All lines after the one containing "Task: Open the" are needed, along with that line itself. Please repeat them exactly through the end of the entries.

Segment Start: DATA SHOWN

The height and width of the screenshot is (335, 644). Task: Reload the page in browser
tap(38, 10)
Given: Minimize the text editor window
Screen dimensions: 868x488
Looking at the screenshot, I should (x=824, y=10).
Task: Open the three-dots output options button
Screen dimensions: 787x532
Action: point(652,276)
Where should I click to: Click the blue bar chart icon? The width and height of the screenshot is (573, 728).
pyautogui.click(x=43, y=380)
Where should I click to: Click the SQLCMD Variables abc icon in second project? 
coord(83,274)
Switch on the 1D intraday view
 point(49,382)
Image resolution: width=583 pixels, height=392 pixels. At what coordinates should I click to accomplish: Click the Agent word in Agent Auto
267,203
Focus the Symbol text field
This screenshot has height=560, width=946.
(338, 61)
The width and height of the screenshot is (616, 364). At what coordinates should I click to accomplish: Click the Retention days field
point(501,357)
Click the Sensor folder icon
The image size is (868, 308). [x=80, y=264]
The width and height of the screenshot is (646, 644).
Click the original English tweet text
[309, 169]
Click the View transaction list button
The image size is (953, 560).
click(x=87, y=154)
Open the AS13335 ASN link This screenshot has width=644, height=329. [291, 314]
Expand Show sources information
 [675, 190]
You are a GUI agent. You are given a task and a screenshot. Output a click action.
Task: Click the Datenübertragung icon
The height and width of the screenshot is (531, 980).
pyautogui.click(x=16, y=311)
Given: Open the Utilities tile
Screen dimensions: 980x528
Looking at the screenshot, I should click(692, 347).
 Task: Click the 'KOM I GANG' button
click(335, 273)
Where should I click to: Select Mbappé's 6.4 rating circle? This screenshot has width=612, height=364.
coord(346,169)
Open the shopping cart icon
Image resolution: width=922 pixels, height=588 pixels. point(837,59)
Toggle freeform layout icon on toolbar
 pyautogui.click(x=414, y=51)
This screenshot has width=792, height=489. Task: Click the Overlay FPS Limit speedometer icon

Segment End: DATA SHOWN

RESPONSE TO THIS EXERCISE —
Task: Open the three-dots output options button
Screen dimensions: 787x532
Action: point(652,276)
Where should I click to: Click the blue bar chart icon? The width and height of the screenshot is (573, 728).
pyautogui.click(x=43, y=380)
Where should I click to: Click the SQLCMD Variables abc icon in second project? 
coord(83,274)
Switch on the 1D intraday view
 point(49,382)
Image resolution: width=583 pixels, height=392 pixels. At what coordinates should I click to accomplish: Click the Agent word in Agent Auto
267,203
Focus the Symbol text field
This screenshot has height=560, width=946.
(338, 61)
The width and height of the screenshot is (616, 364). At what coordinates should I click to accomplish: Click the Retention days field
point(501,357)
Click the Sensor folder icon
The image size is (868, 308). [x=80, y=264]
The width and height of the screenshot is (646, 644).
Click the original English tweet text
[309, 169]
Click the View transaction list button
The image size is (953, 560).
click(x=87, y=154)
Open the AS13335 ASN link This screenshot has width=644, height=329. [291, 314]
Expand Show sources information
 [675, 190]
You are a GUI agent. You are given a task and a screenshot. Output a click action.
Task: Click the Datenübertragung icon
The height and width of the screenshot is (531, 980).
pyautogui.click(x=16, y=311)
Given: Open the Utilities tile
Screen dimensions: 980x528
Looking at the screenshot, I should click(692, 347).
 Task: Click the 'KOM I GANG' button
click(335, 273)
Where should I click to: Select Mbappé's 6.4 rating circle? This screenshot has width=612, height=364.
coord(346,169)
Open the shopping cart icon
Image resolution: width=922 pixels, height=588 pixels. point(837,59)
Toggle freeform layout icon on toolbar
 pyautogui.click(x=414, y=51)
This screenshot has width=792, height=489. Task: Click the Overlay FPS Limit speedometer icon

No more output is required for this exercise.